Local police (Gardai) are investigating the incident as hen harriers are a protected Irish species, with fines or imprisonment facing those who kill such birds, the Irish Times reports.
‘Heather’ - the name wildlife officials had given her - was part of a tracking project which was jointly run by a local community, IRD Duhallow, and the country’s National Parks and Wildlife Service (NPWS).
Having been located and tagged in Kerry after being hatched in 2013, her activity was keenly followed by thousands of enthusiasts as part of an online blog.
The Irish Independent reports that the website has received over a quarter of a million hits since its launch.
Dr Barry Donoghue of NPWS explained that the bird had been spotted in Wicklow and four other counties before making the long journey south to Cork.

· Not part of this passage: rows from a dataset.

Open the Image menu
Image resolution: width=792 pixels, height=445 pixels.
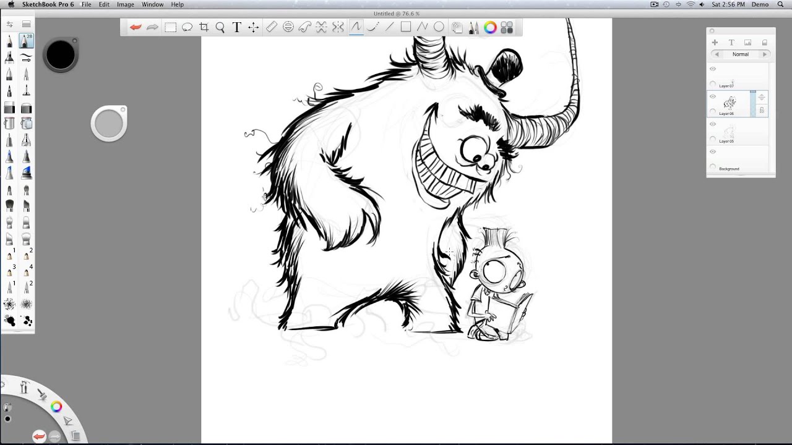coord(126,4)
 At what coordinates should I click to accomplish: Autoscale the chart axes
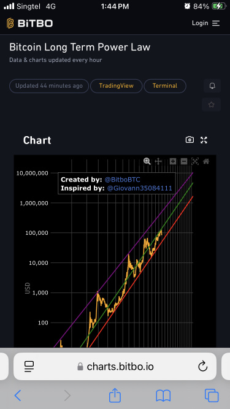[195, 161]
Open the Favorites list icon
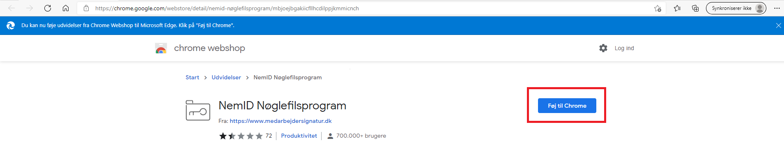The image size is (784, 157). click(677, 8)
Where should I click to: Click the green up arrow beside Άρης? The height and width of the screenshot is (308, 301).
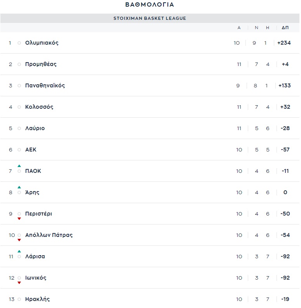point(19,187)
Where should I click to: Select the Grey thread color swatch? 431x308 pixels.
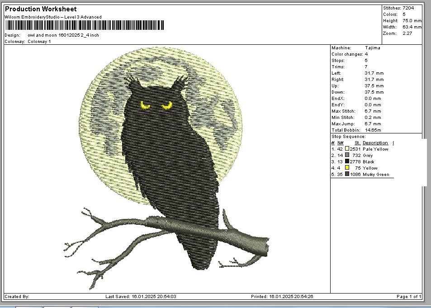click(347, 155)
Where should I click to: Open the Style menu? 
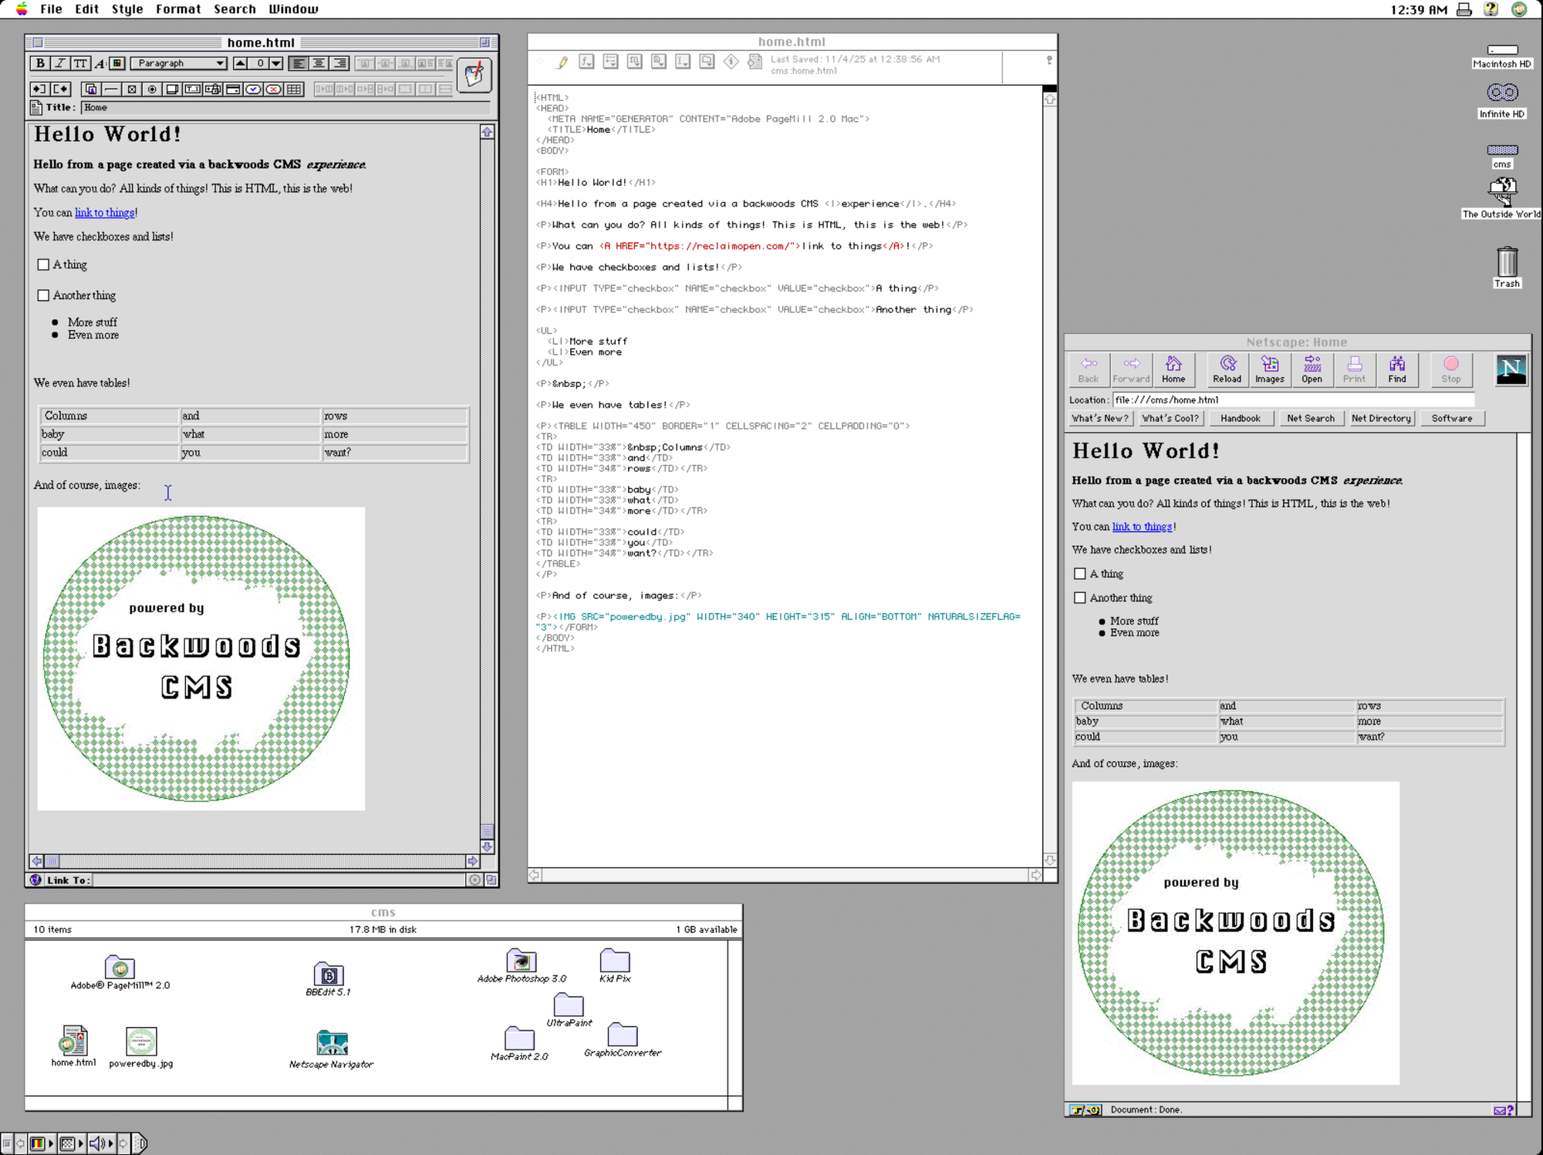(127, 9)
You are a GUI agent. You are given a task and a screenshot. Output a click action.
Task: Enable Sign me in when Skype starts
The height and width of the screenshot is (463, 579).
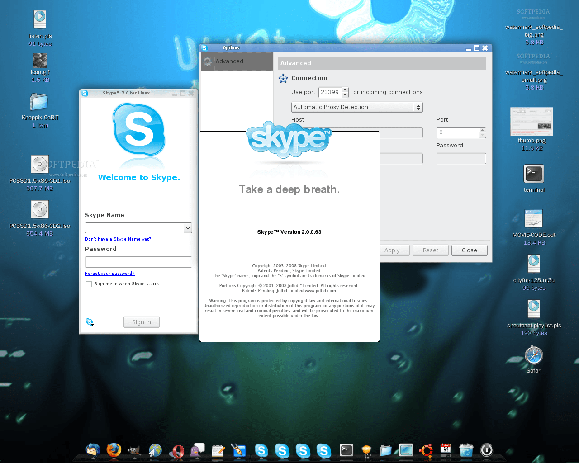[89, 284]
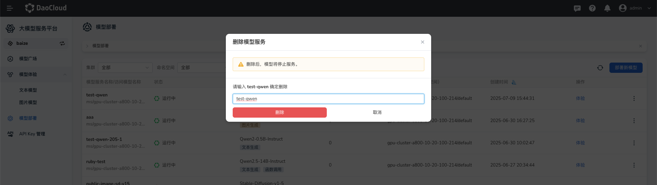Close the delete model service dialog
This screenshot has height=185, width=657.
[x=423, y=42]
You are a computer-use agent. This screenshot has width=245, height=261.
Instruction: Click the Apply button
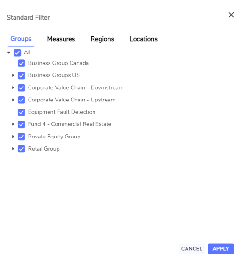click(221, 249)
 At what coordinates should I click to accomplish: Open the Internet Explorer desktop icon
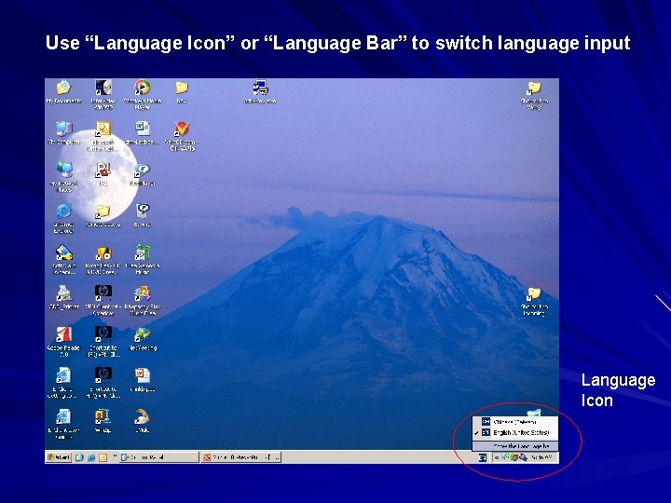(63, 218)
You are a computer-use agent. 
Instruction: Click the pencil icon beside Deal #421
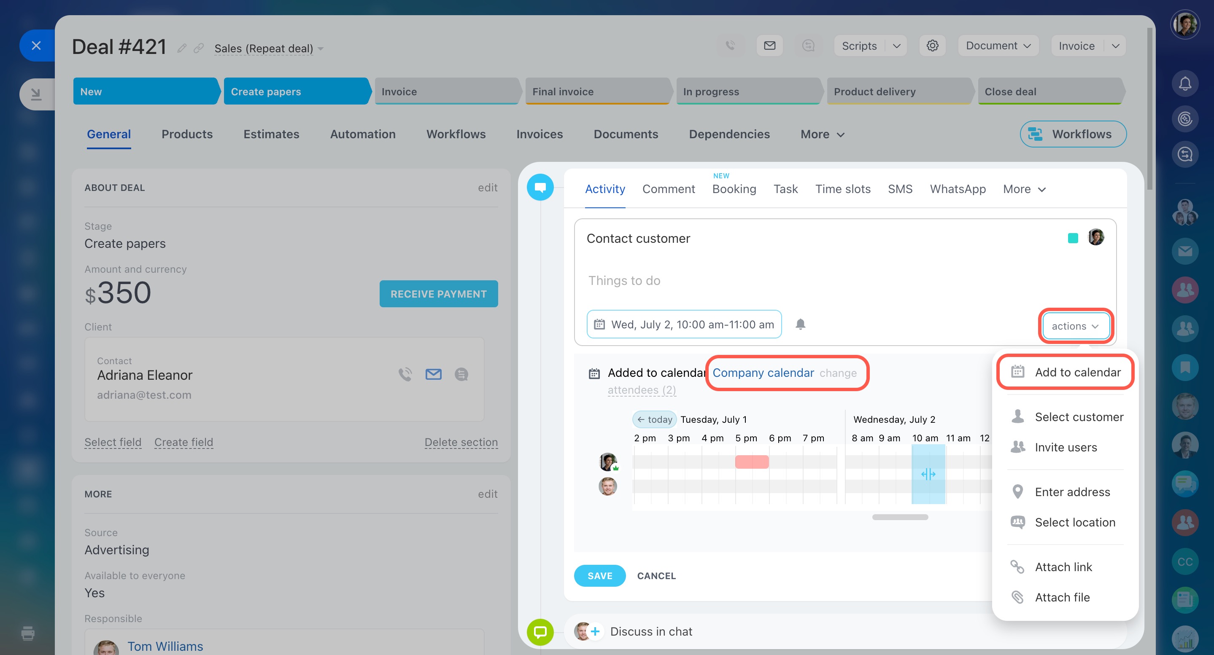coord(182,48)
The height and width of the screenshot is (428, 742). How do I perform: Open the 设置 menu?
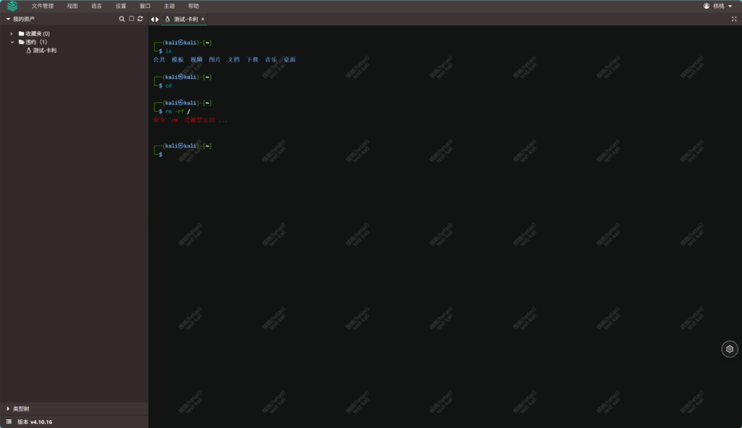click(120, 6)
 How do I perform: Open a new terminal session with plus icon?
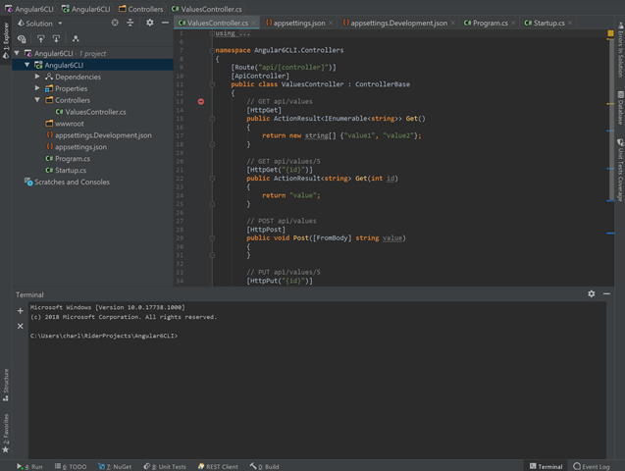point(21,311)
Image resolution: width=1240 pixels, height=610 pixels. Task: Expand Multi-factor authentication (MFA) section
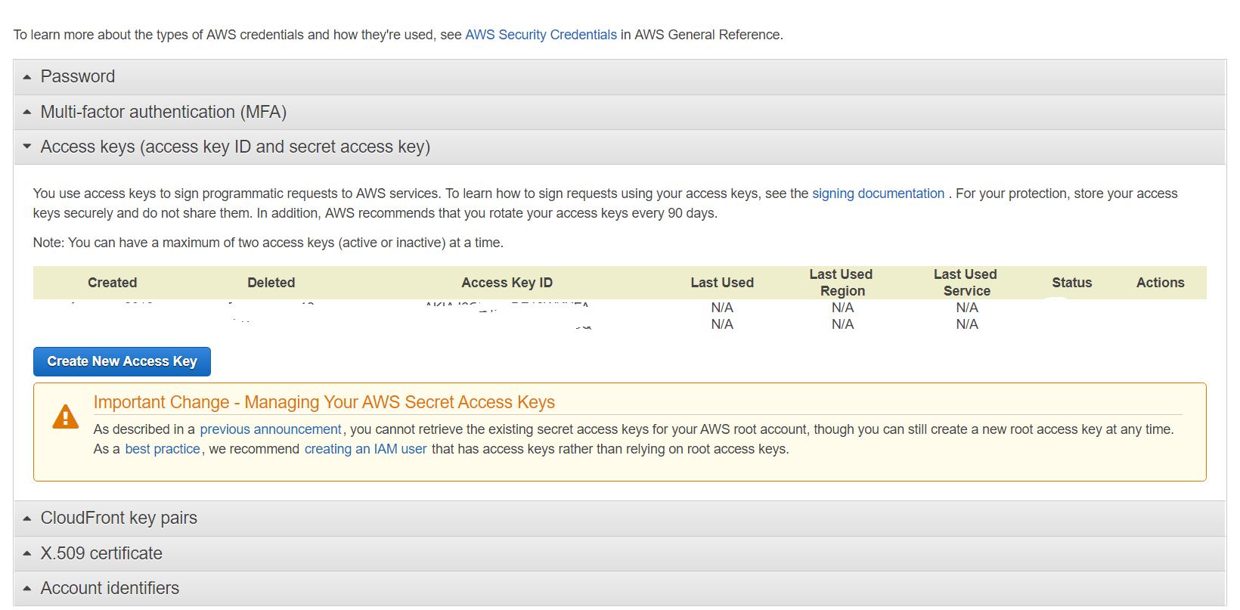click(163, 113)
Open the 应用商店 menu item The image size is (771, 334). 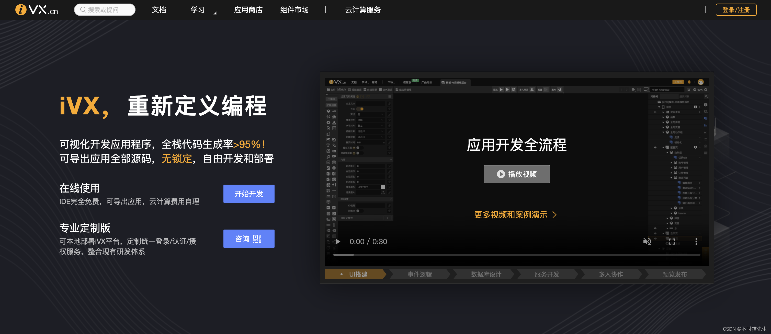coord(248,10)
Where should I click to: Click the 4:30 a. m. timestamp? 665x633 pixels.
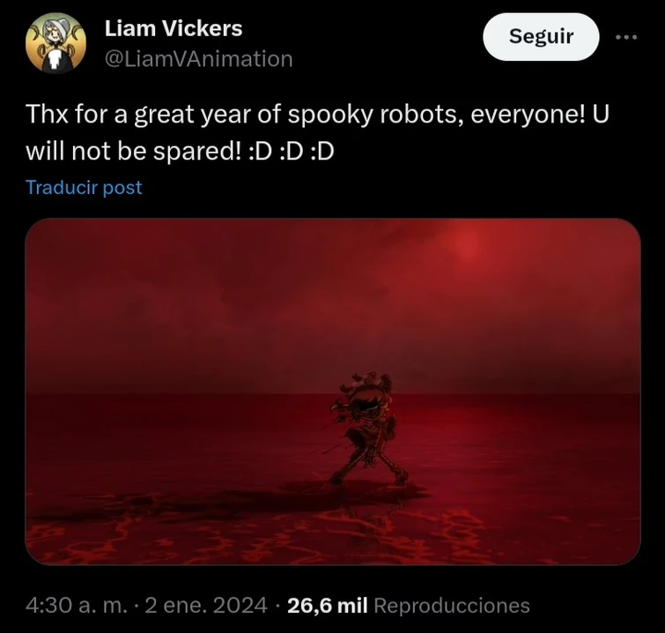[x=77, y=605]
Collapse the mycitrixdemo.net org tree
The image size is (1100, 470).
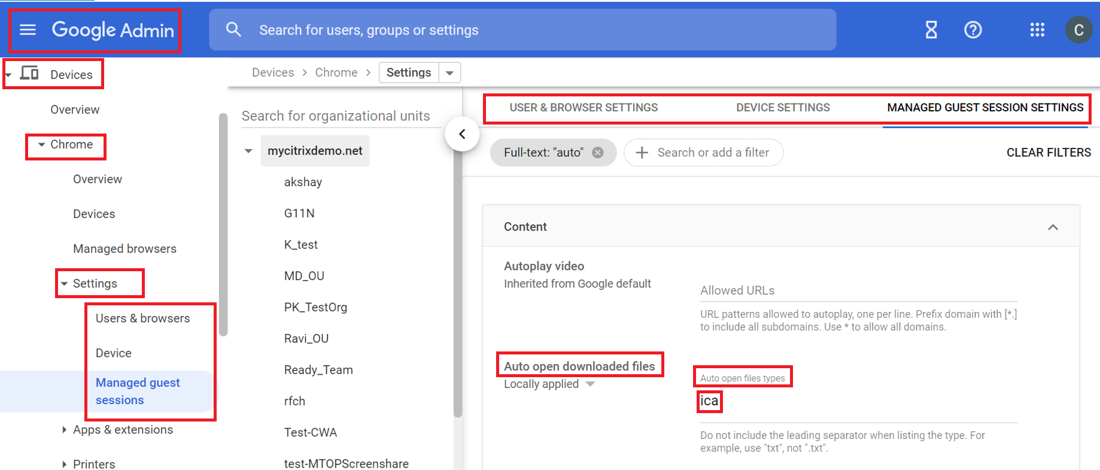pyautogui.click(x=248, y=151)
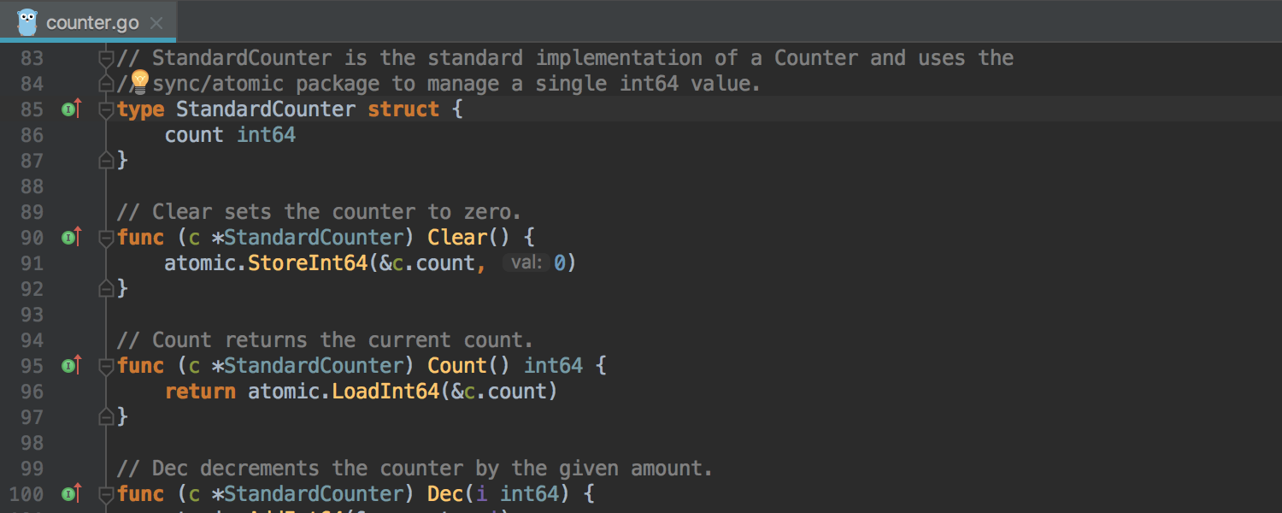Click the gutter marker beside Dec function
This screenshot has width=1282, height=513.
[71, 493]
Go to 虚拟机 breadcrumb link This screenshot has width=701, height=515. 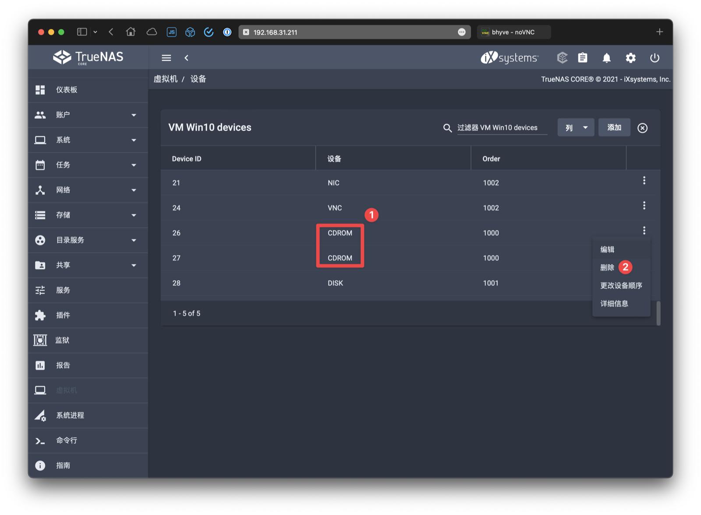pos(166,79)
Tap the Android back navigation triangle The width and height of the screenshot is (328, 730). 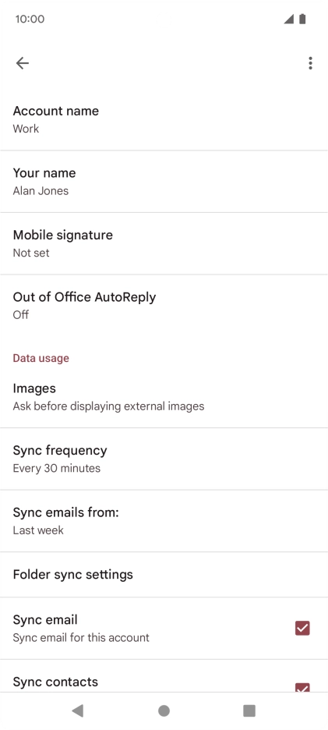78,711
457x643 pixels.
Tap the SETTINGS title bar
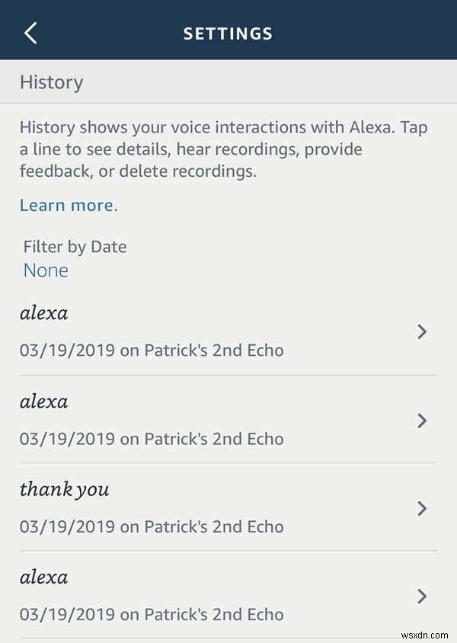pyautogui.click(x=229, y=33)
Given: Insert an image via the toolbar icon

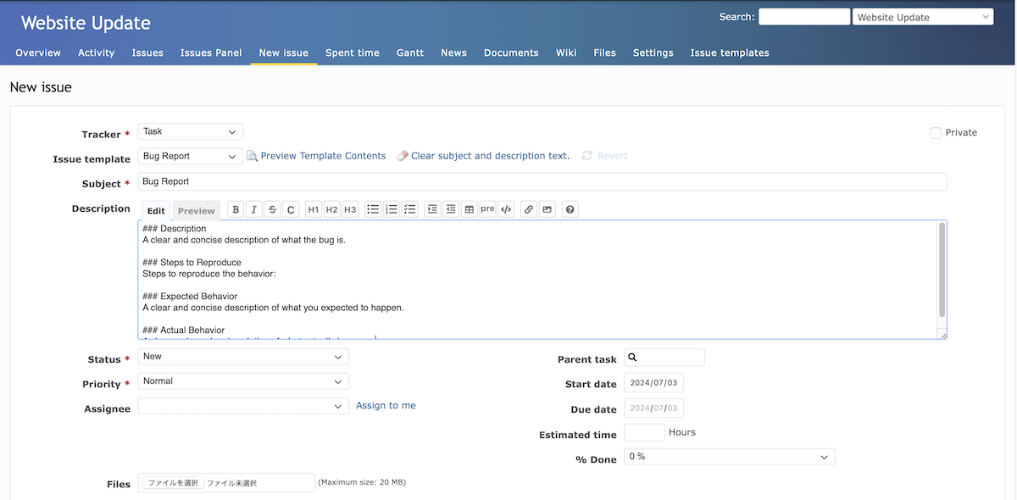Looking at the screenshot, I should (x=547, y=209).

He pointed out that by wintering with several other harriers there, Heather would have learned how to hunt and where to stay in safe areas at night. She had then gone back to her native area of Kerry late last year.
Dr Donoghue said she had probably done so with the intention of breeding “but unfortunately her life has been cut short,” the official said.
It is estimated that there are only 100 pairs of the birds remaining in the country with the population having seriously declined over the past four decades.
A number of white-tailed sea eagles, The Sunday Times reports, which are another rare species of bird, have been poisoned in the same region.